O exército israelense penetrou ontem em uma zona controlada pela Autoridade Palestina, matando um adolescente e destruindo cerca de vinte residências, duas semanas depois de uma operação semelhante que desencadeou violentas críticas em Washington. Esta nova incursão aconteceu nos momentos em que o chefe da diplomacia israelense, Shimon Peres, prepara-se para se reunir com seu colega norte-americano Colin Powell a fim de discutir o plano jordano-egípcio que prevê o fim da violência e o reinício das negociações com os palestinos.
Mahmud Akel, de 17 anos, morreu com um tiro no peito durante tiroteios entre palestinos e soldados israelenses no setor palesitno autônomo de Rafah, no sul da Faixa de Gaza.
Os soldados israelenses penetraram vários metros no setor palestino autônomo de Rafah, apoiados por três tanques e duas escavadoras, que destruíram 19 casas e danificaram uma mesquita, antes de retirar-se.
Com esta nova vítima, eleva-se para 508 o total de mortos nos territórios palestinos e em Israel desde o começo da Intifada (rebelião).

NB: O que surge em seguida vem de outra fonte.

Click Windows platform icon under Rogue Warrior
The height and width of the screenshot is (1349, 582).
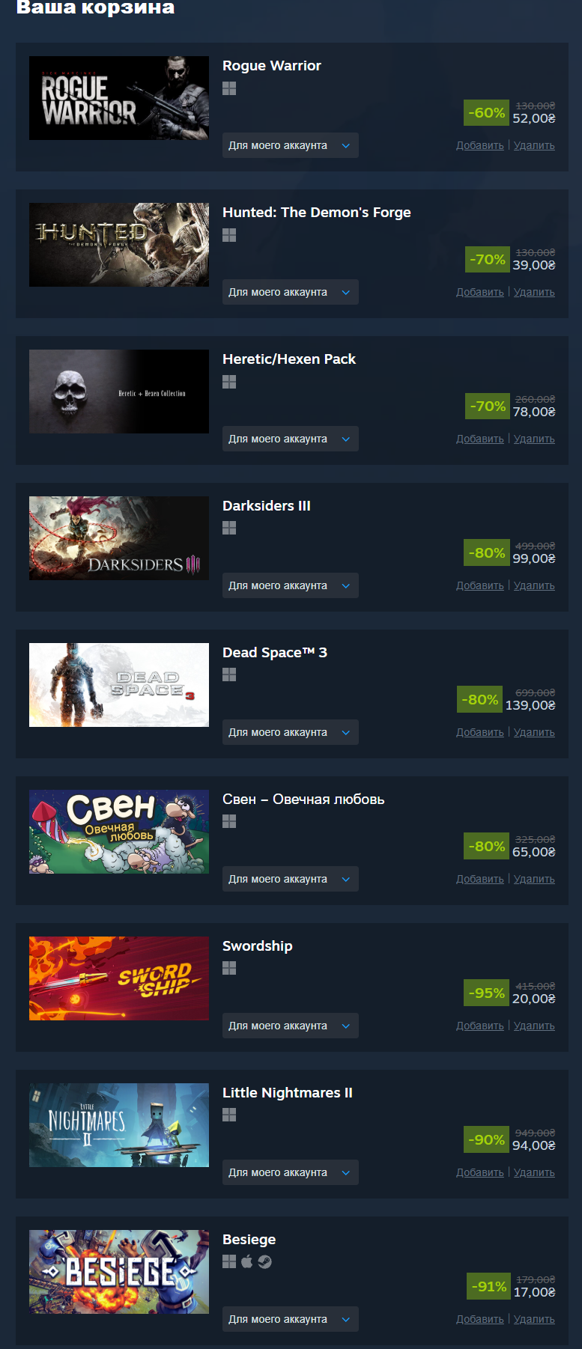tap(229, 88)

Um porta-voz do exército declarou em Jerusalém que foi uma operação ‘‘precisa’’ para localizar ‘‘locais onde se escondiam terroristas em Rafah, depois dos três ataques com bombas contra nossas forças na fronteira com Egito e Gaza, que não causaram feridos’’. ‘‘Nossas forças foram também alvo de vinte lançamentos de granadas nessa mesma estrada e nossa operação em Rafah, que já terminou, pode ser considerada como uma reação de legítima defesa’’, adiantou o porta-voz.
Perto da colônia de Neve Dekalim, no mesmo setor, um israelense escapou de uma emboscada palestina. Seu veículo foi alvo de numerosos disparos, adiantou o porta-voz.
Milhares de palestinos se concentraram ontem de manhã no local para denunciar a incursão israelense.